For parts one through three, click here

We begin with a quote-within-a-quote — in other words, with me referencing myself referencing a scene from Richard Linklater’s “Boyhood.”

Mason, Jr. finds his mother crying at the kitchen table.  Olivia notes a sudden realization that her life has been a mere series of benchmarks.  She has kids.  She gets married.  She gets divorced.  She gets married again.  She graduates college.  She finally gets the job she wants.  Her kids graduate high school…

…a series of incidents, with nothing to connect them all.

“I guess I just thought there would be more,” she observes.
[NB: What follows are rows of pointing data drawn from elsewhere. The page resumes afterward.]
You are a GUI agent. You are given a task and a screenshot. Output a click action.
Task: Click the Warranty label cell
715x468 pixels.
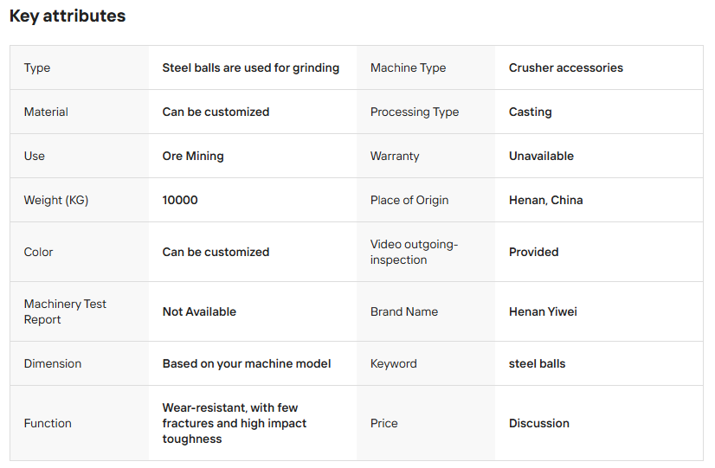pos(395,156)
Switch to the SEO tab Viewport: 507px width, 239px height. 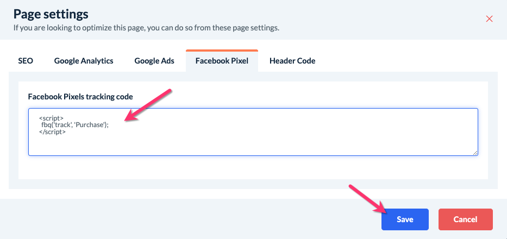coord(26,61)
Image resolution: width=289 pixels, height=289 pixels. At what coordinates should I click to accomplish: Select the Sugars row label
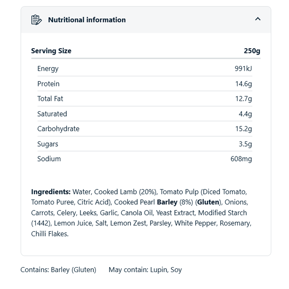tap(47, 144)
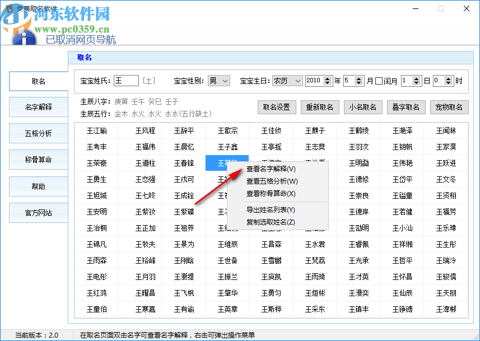This screenshot has width=480, height=341.
Task: Open the 农历 calendar type dropdown
Action: click(x=287, y=80)
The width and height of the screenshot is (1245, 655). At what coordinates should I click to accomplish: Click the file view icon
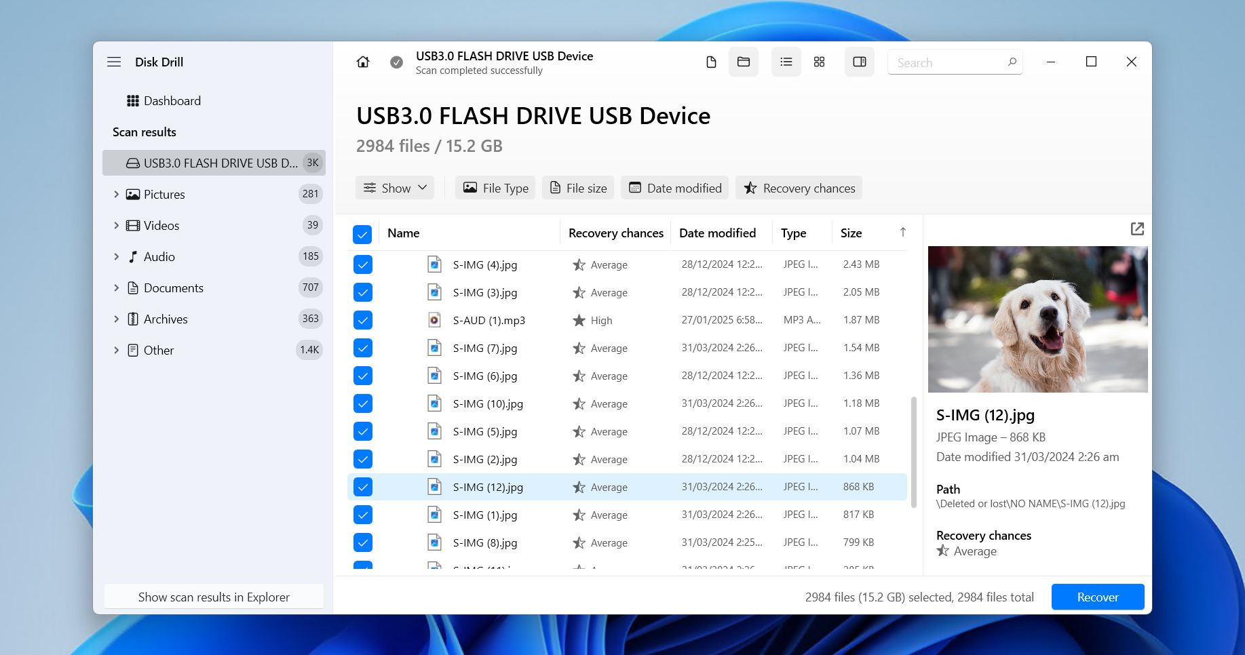[710, 62]
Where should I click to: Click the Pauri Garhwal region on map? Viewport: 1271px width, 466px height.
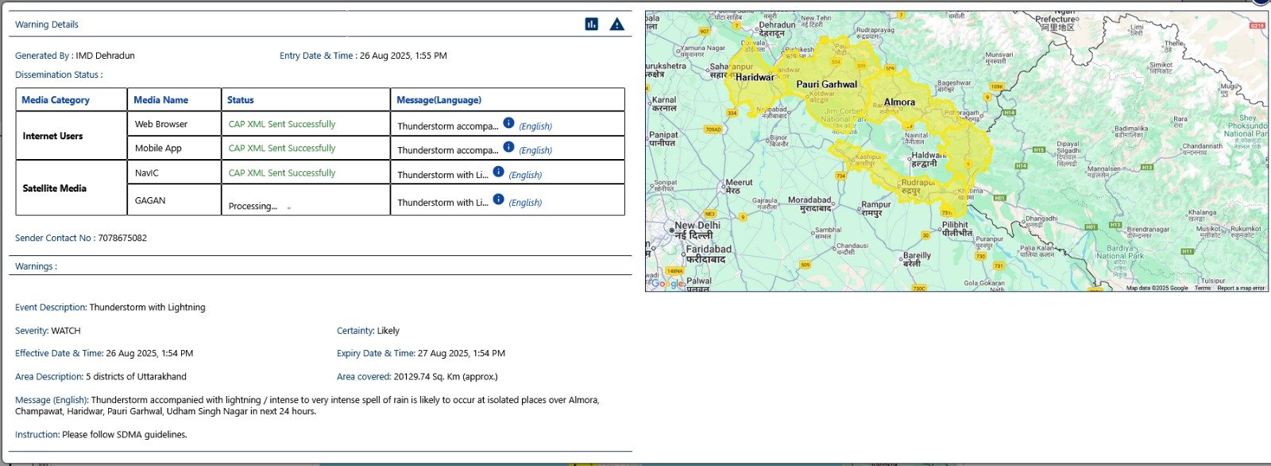[827, 84]

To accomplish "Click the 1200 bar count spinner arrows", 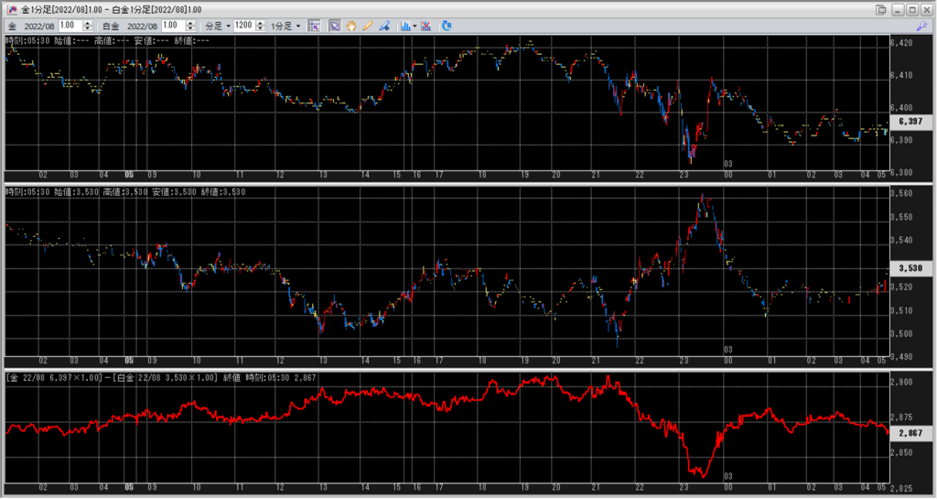I will point(263,26).
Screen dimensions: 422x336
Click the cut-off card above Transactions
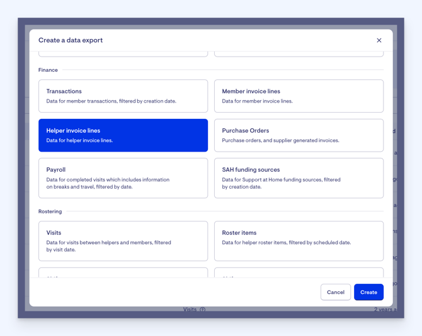pos(123,54)
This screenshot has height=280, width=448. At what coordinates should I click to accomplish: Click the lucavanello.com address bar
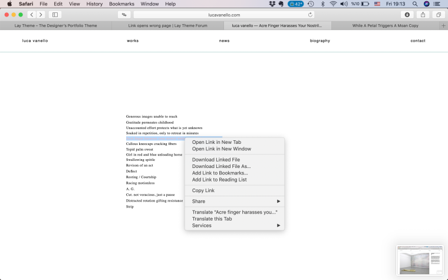pyautogui.click(x=224, y=15)
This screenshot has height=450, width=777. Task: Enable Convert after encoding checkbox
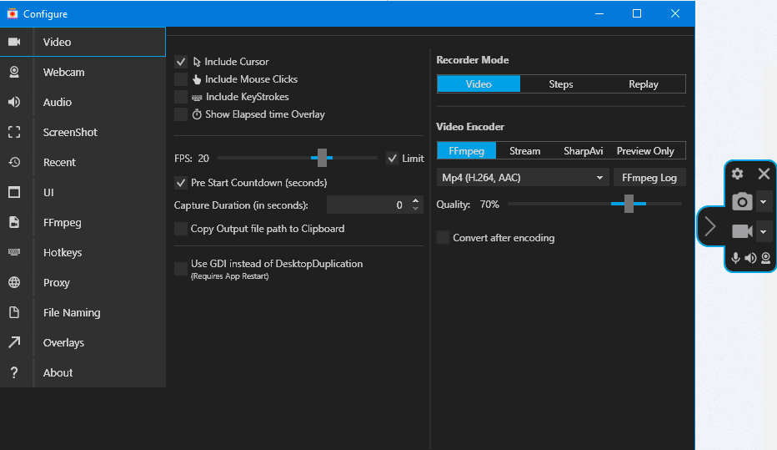tap(443, 238)
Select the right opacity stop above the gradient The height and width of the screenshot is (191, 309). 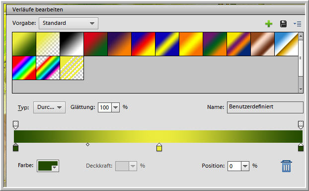(301, 125)
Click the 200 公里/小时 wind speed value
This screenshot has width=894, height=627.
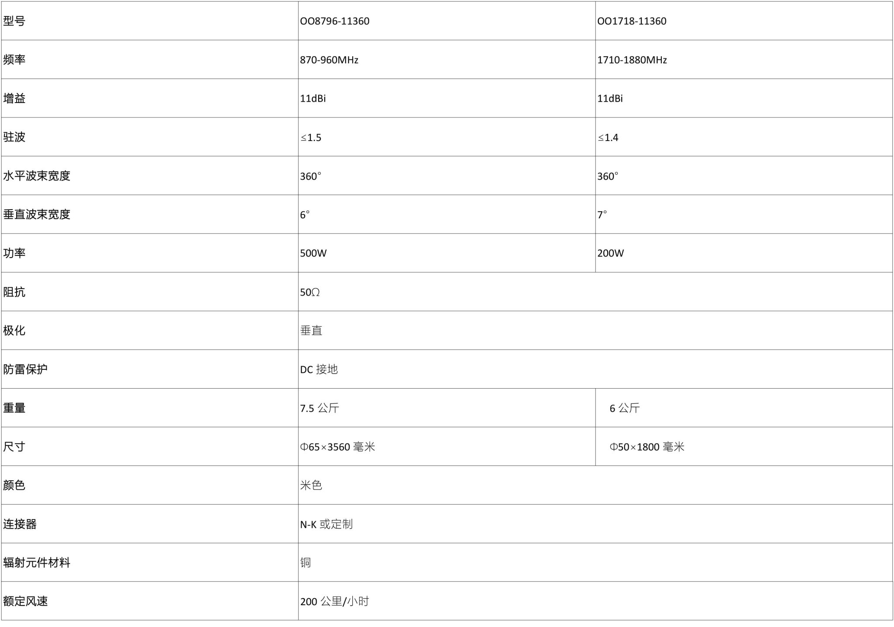[334, 601]
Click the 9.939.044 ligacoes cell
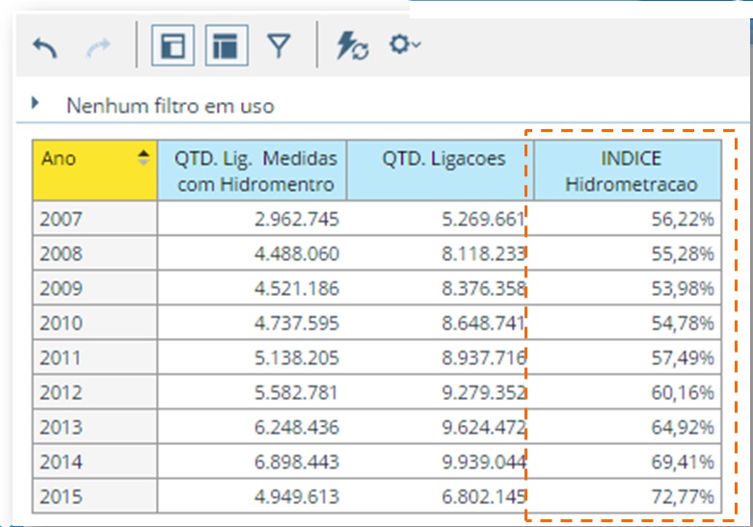This screenshot has width=753, height=527. click(x=443, y=462)
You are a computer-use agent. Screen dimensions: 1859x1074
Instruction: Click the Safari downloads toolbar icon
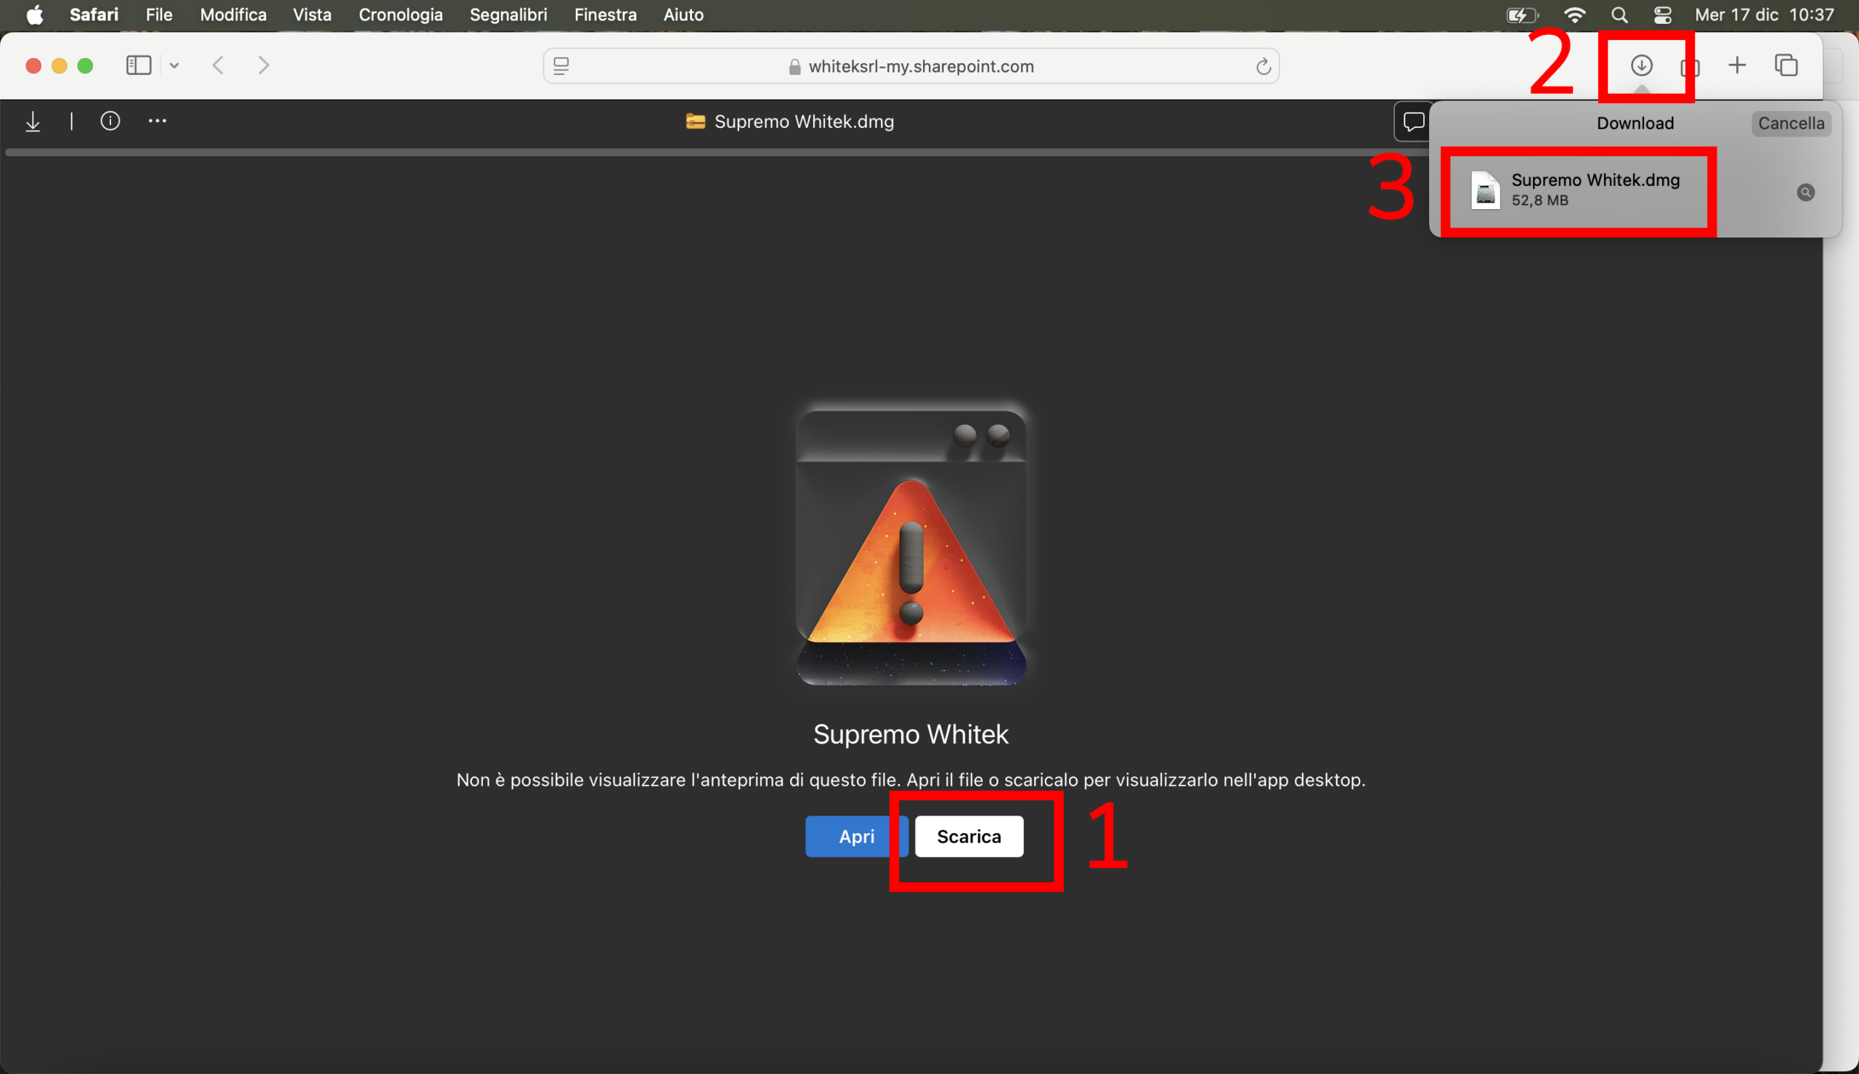pos(1641,66)
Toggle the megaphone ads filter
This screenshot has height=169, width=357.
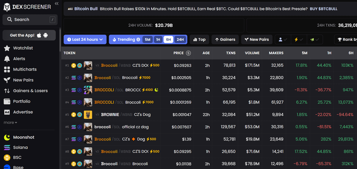coord(315,40)
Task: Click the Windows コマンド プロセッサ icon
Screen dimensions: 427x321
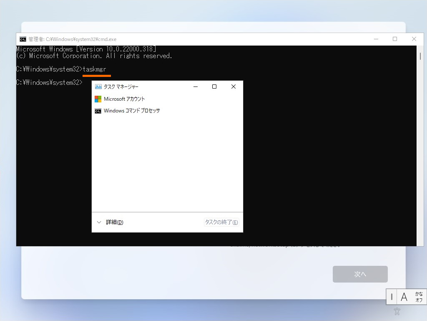Action: point(97,111)
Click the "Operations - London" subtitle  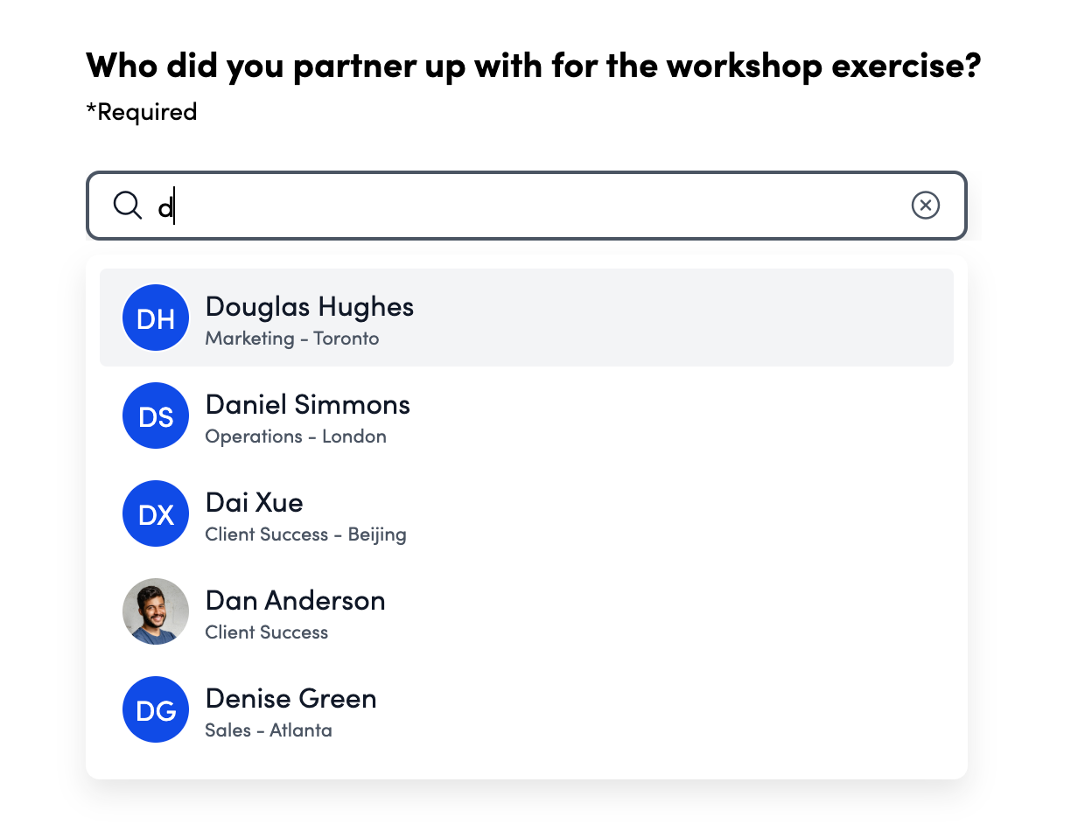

Interestingly, this way of experiencing life bears a small resemblance to animal consciousness.  This, in fact, is part of what differentiates humankind from the animal kingdom.  Animals have senses and instincts, and these facilitate all kinds of sensory/instinctual “experiences.”  But an animal does not have an “I” to tie it all together; in other words, it doesn’t have personhood…an immortal soul.

To experience one’s life as a mere progression of milestones or experiences is as close as a human being can get to living the life of an animal.  So we can see why it causes Olivia (Patricia Arquette) — and, by way of heredity, Mason, Jr. (Ellar Coltrane) such angst.  It is as if an animal — say, a kangaroo — were somehow forced to remain stationary, like a rock, tree, or other non-sentient creature; this would prevent it from doing what it is meant to do, and would therefore kill it.

So what is this “more” that we, as human beings, are wired for?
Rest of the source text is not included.